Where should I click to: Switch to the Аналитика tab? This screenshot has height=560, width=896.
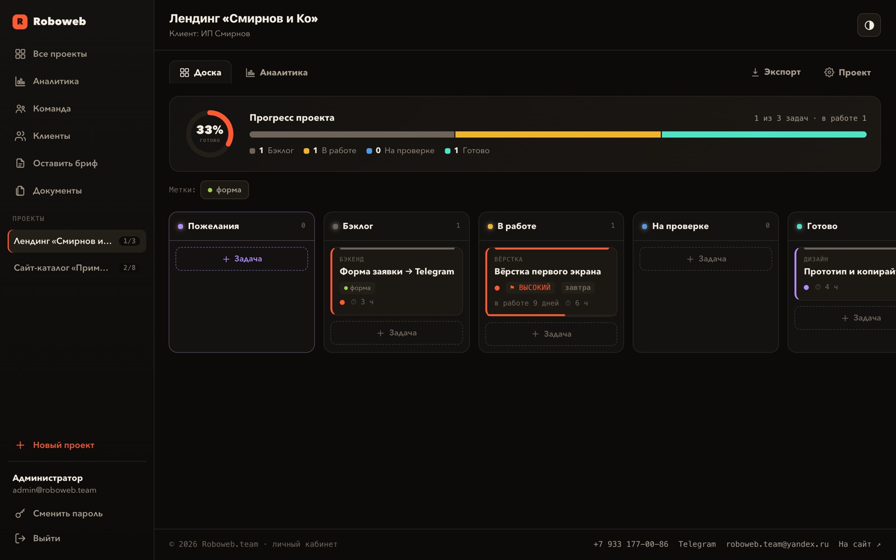pos(277,72)
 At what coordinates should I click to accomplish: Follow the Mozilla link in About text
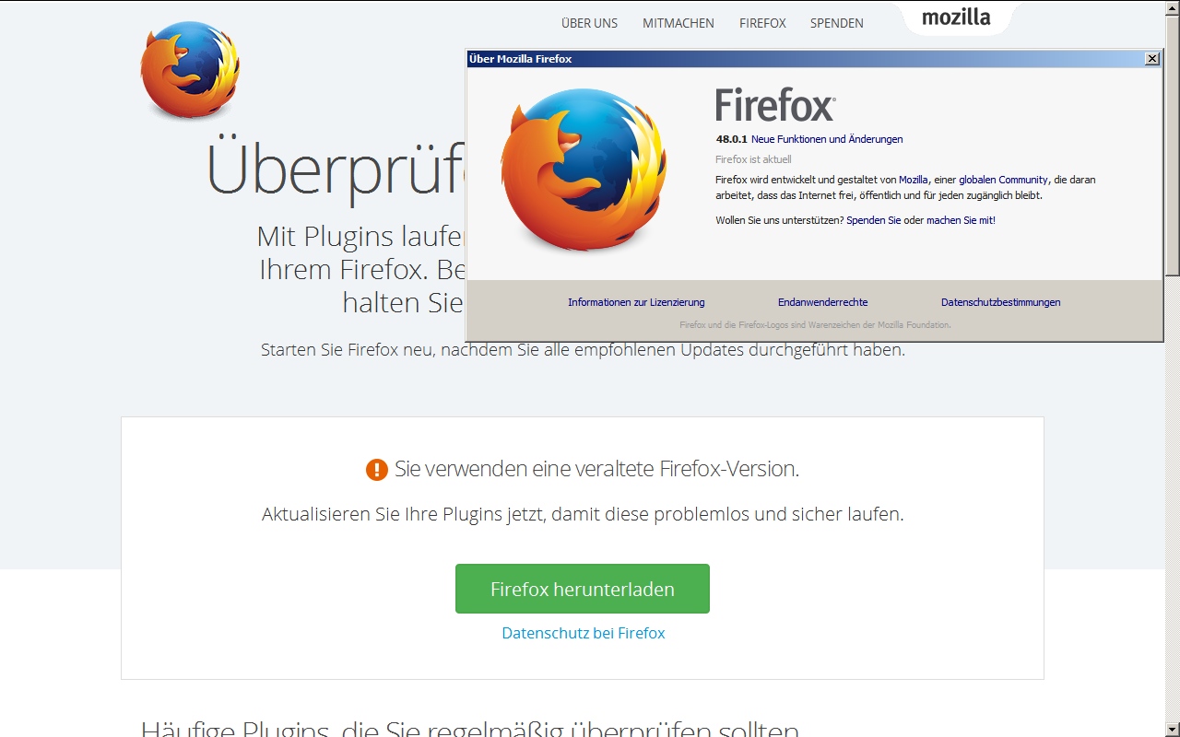tap(914, 180)
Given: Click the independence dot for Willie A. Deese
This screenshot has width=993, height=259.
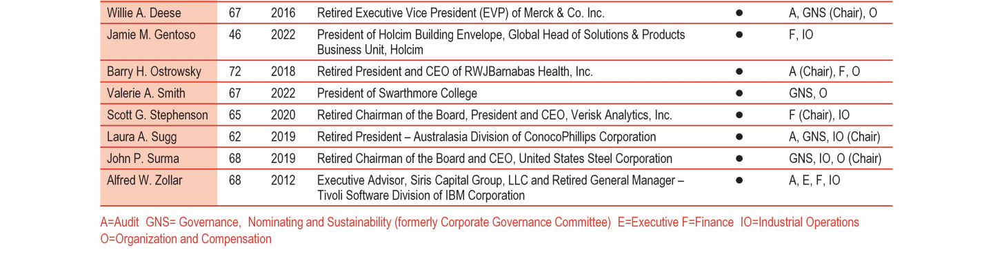Looking at the screenshot, I should coord(739,13).
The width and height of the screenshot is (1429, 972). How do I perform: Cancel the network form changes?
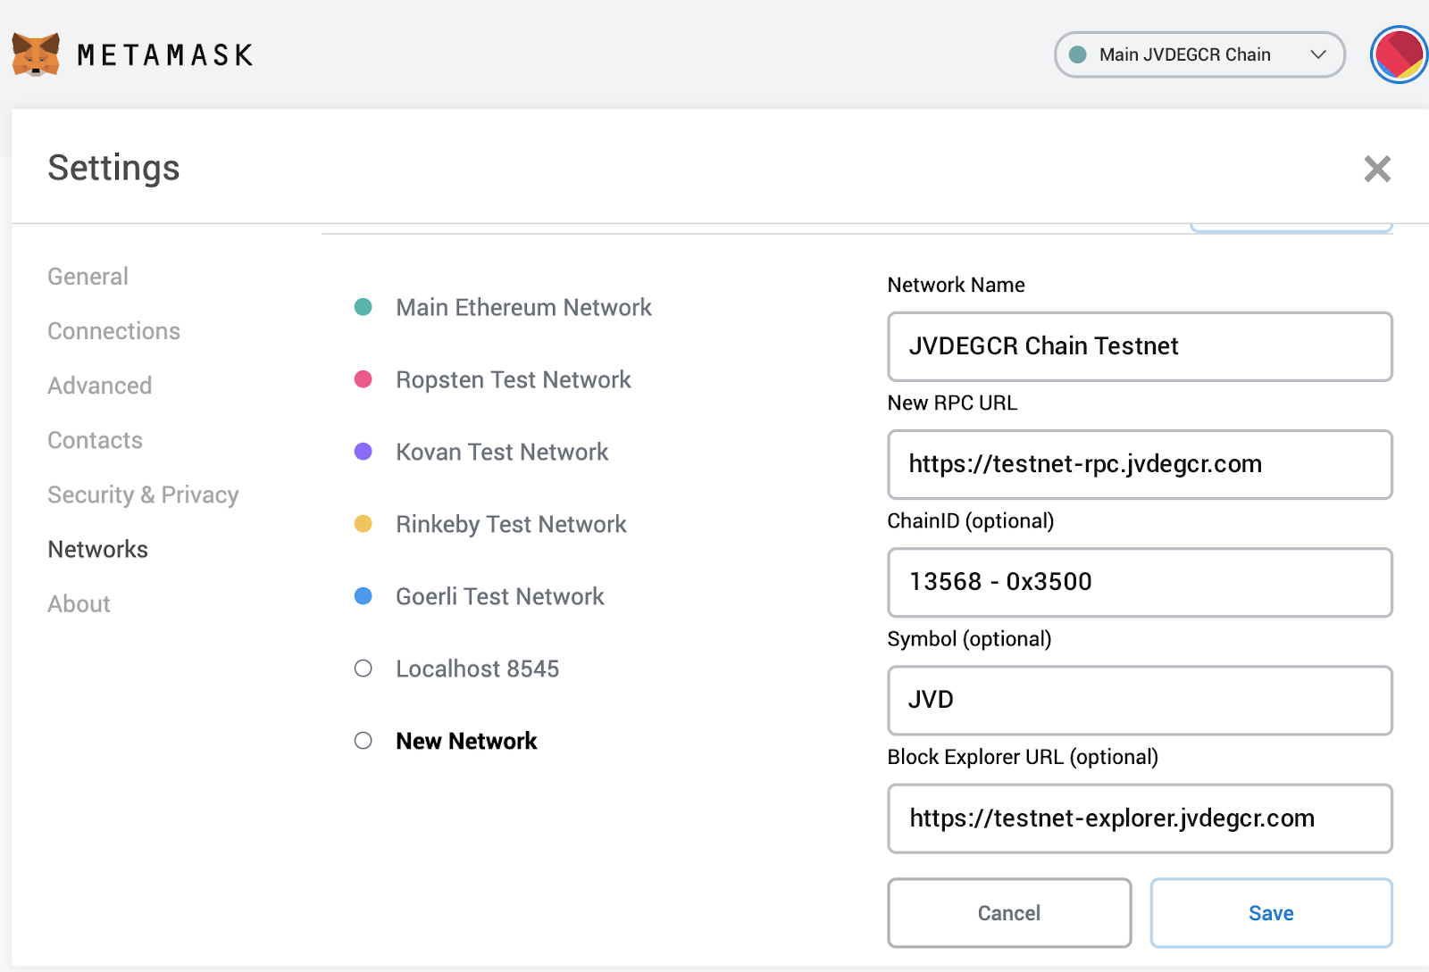click(1008, 913)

****************************************

▶ _EXERCISE INSTRUCTIONS_
Exactly the lines from the one with "The width and" to the last line of the listing are wanted, both ends included and pictures excluded.

▶ _RESPONSE BOX_
The width and height of the screenshot is (1429, 972). How do I perform: Cancel the network form changes?
click(1008, 913)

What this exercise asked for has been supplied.